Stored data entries
____________
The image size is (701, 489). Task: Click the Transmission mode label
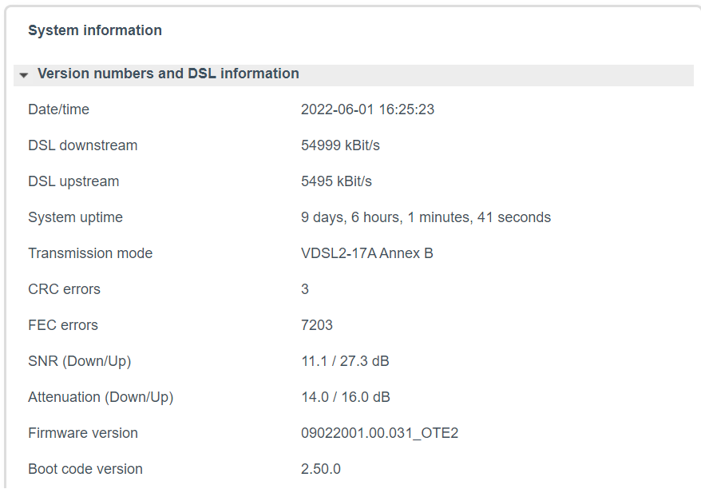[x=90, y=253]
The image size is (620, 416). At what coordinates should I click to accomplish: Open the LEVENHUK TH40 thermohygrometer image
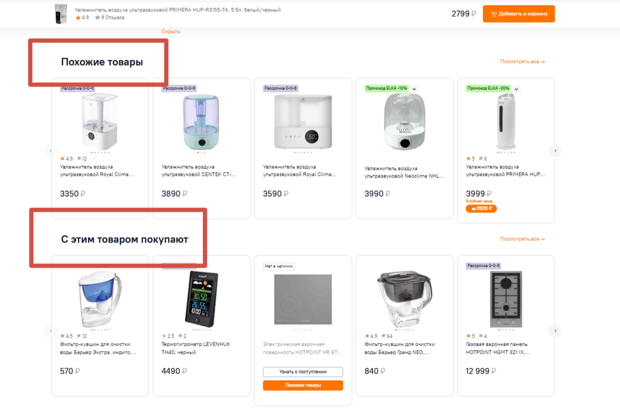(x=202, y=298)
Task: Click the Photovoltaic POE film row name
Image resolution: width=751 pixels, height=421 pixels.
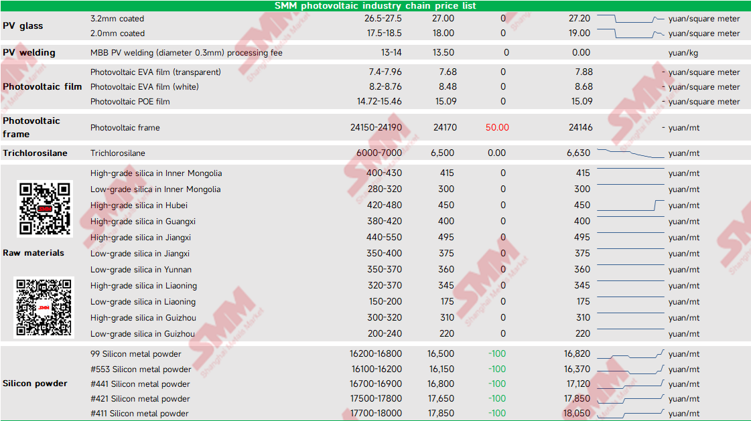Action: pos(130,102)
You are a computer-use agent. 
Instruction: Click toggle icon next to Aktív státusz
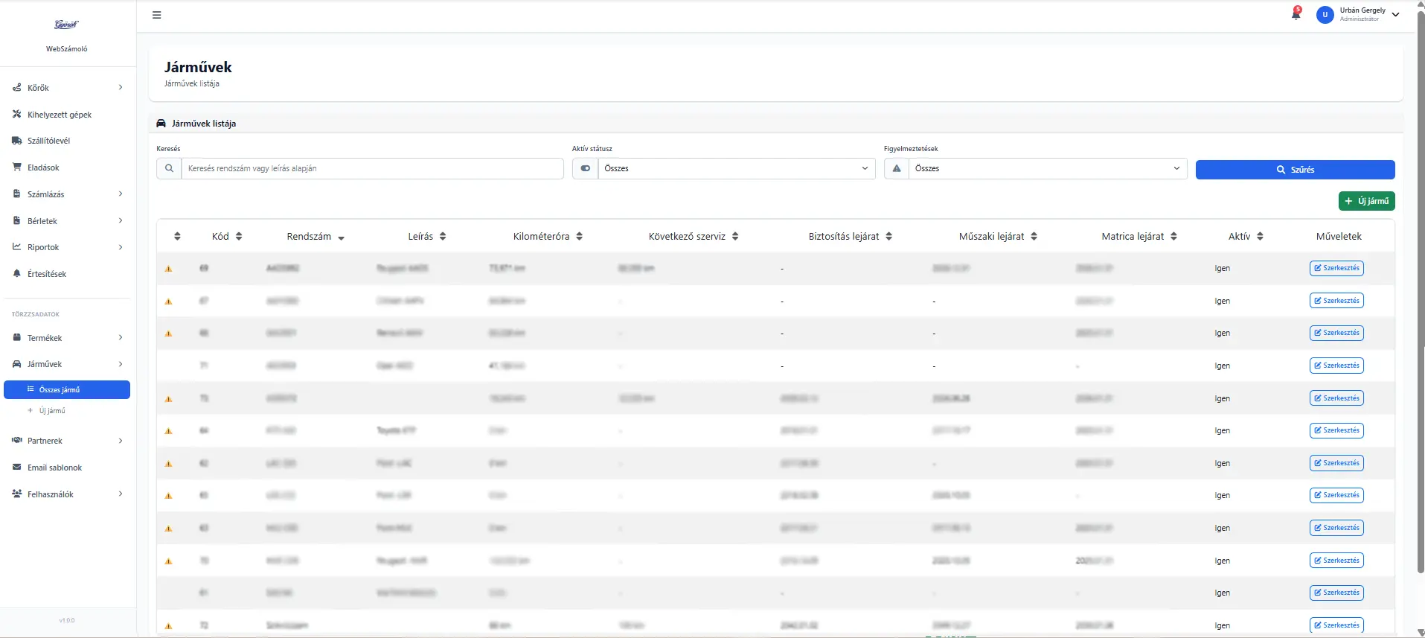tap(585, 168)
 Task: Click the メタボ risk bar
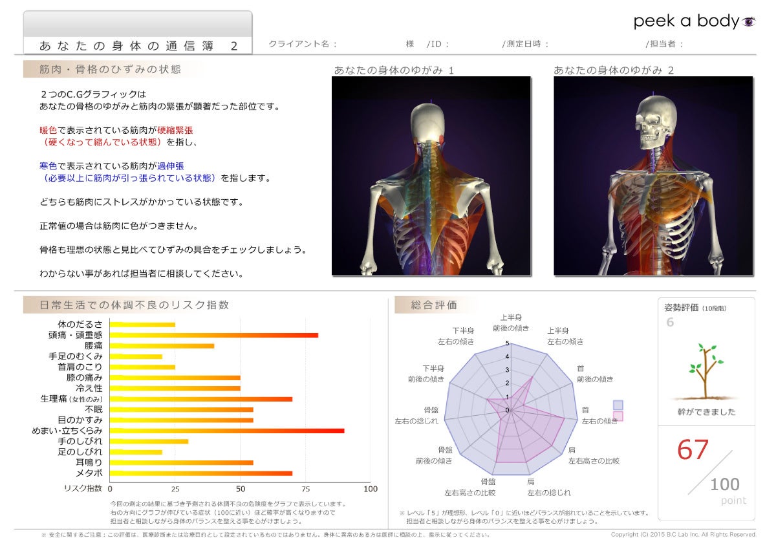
____________
| Exercise directions |
Ignoring the pictures, write out word for word only the lines from the one containing "You are a computer-use agent." through the last line of the data, both ends included.

| Output of the task |
You are a computer-use agent. 
Instruction: Click toggle icon next to Aktív státusz
tap(585, 168)
 Task: Click the メタボ risk bar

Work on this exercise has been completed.